1Maximilien J. Verdier-Paoletti, 2Yves Marrocchi, 2Guillaume Avice, 1Mathieu Roskosz, 2Andrey Gurenko, 1,3Matthieu Gounelle
Earth and Planetary Science Letters (in Press) Link to Article [http://dx.doi.org/10.1016/j.epsl.2016.10.055]
1IMPMC, MNHN, UPMC, UMR CNRS 7590, 61 rue Buffon, 75005 Paris, France
2CRPG, CNRS, Université de Lorraine, UMR 7358, Vandoeuvre les Nancy, F-54501, France
3Institut Universitaire de France, Maison des Universités, 103 bd. Saint-Michel, 75005 Paris, France
Copyright Elsevier

We report a systematic oxygen isotopic survey of Ca-carbonates in nine different CM chondrites characterized by different degrees of alteration, from the least altered known to date (Paris, 2.7–2.8) to the most altered (ALH 88045, CM1). Our data define a continuous trend that crosses the Terrestrial Fractionation Line (TFL), with a general relationship that is indistinguishable within errors from the trend defined by both matrix phyllosilicates and bulk O-isotopic compositions of CM chondrites.
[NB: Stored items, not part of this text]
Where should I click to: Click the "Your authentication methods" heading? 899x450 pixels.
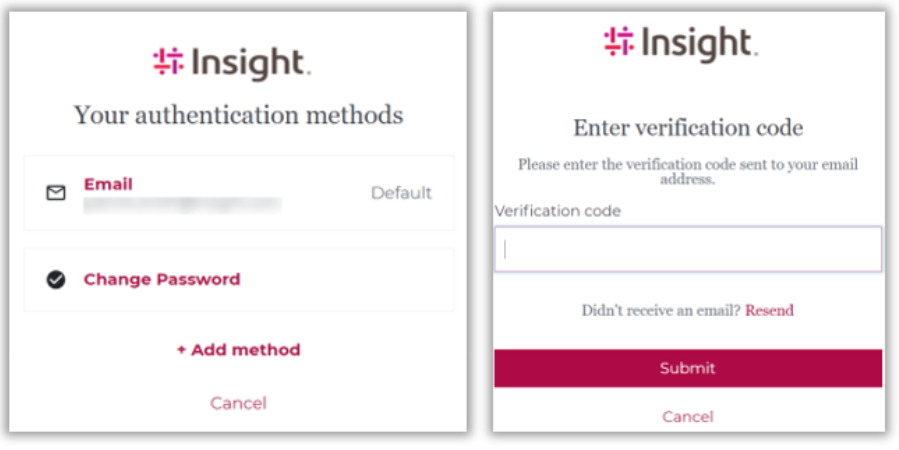[238, 115]
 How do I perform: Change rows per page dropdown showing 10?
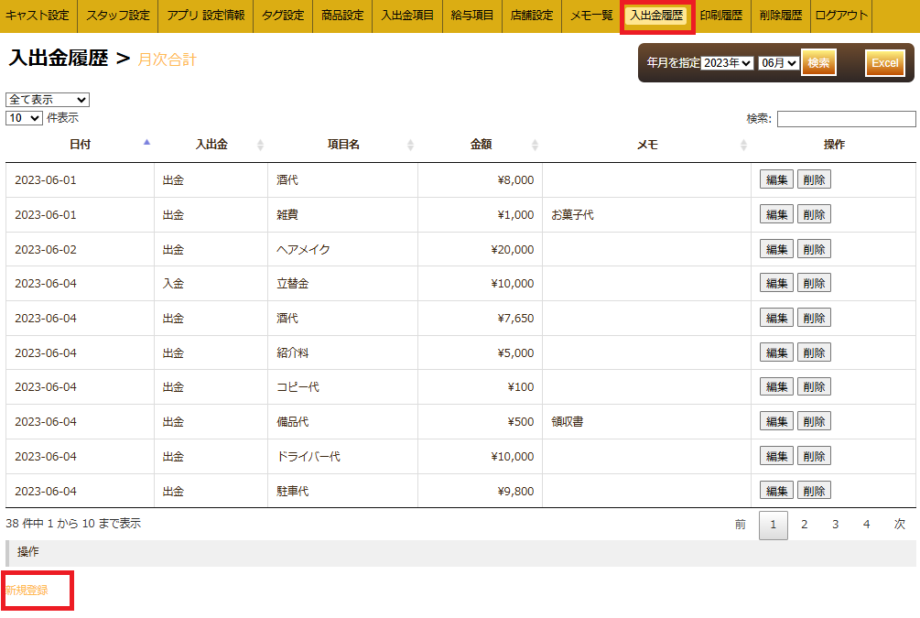pos(24,118)
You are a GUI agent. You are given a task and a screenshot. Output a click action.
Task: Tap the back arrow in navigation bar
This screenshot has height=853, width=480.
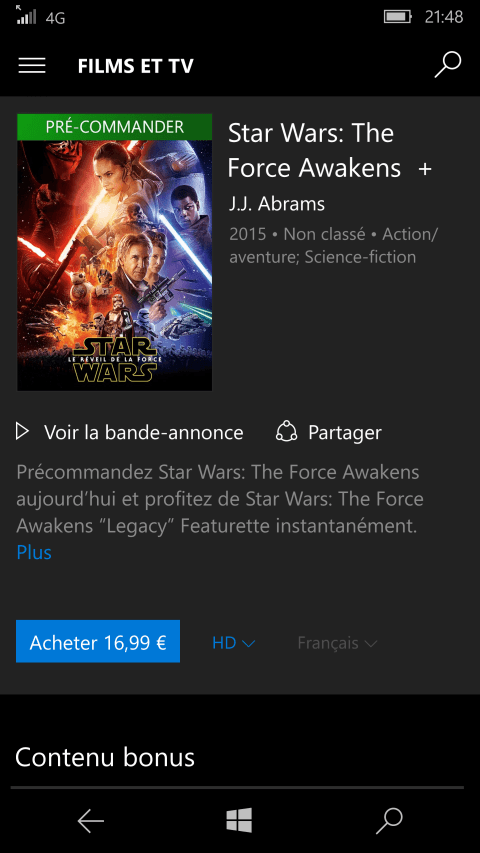tap(90, 821)
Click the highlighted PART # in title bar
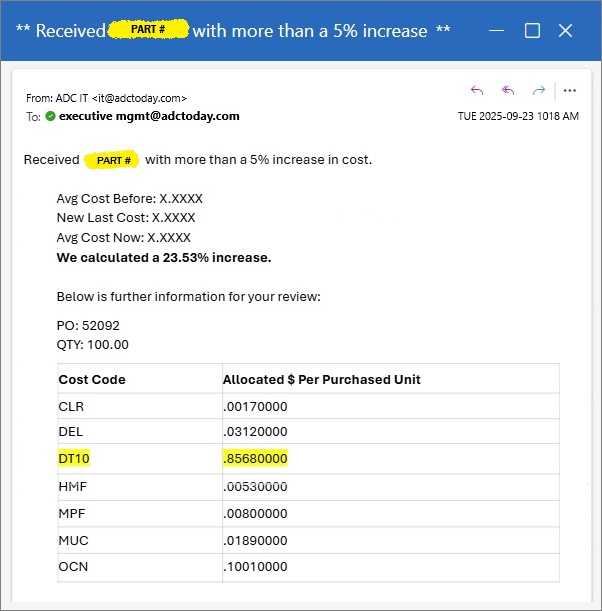 pos(147,30)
This bulk-matrix-carbonate (BMC) trend does not correspond to a mass-dependent fractionation (i.e., slope 0.52) as it would be expected during fluid circulation along a temperature gradient. It is instead a direct proxy of the degree of O-isotopic equilibration between 17,18O-rich fluids and 16O-rich anhydrous minerals. Our O-isotopic survey revealed that, for a given CM, no carbonate is in O-isotopic equilibrium with its respective surrounding matrix. This precludes direct calculation of the temperature of carbonate precipitation. However, the O-isotopic compositions of alteration water in different CMs (inferred from isotopic mass-balance calculation and direct measurements) define another trend (CMW for CM Water), parallel to BMC but with a different intercept. The distance between the BMC and CMW trends is directly related to the temperature of CM alteration and corresponds to average carbonates and serpentine formation temperatures of 110 °C and 75 °C, respectively. However, carbonate O-isotopic variations around the BMC trend indicate that they formed at various temperatures ranging between 50 and 300 °C, with 50% of the carbonates studied here showing precipitation temperature higher than 100 °C. The average Δ17O and the average carbonate precipitation temperature per chondrite are correlated, revealing that all CMs underwent similar maximum temperature peaks, but that altered CMs experienced protracted carbonate precipitation event(s) at lower temperatures than the least altered CMs. Our data suggest that the Δ17O value of Ca-carbonates could be a reliable proxy of the degree of alteration experienced by CM chondrites.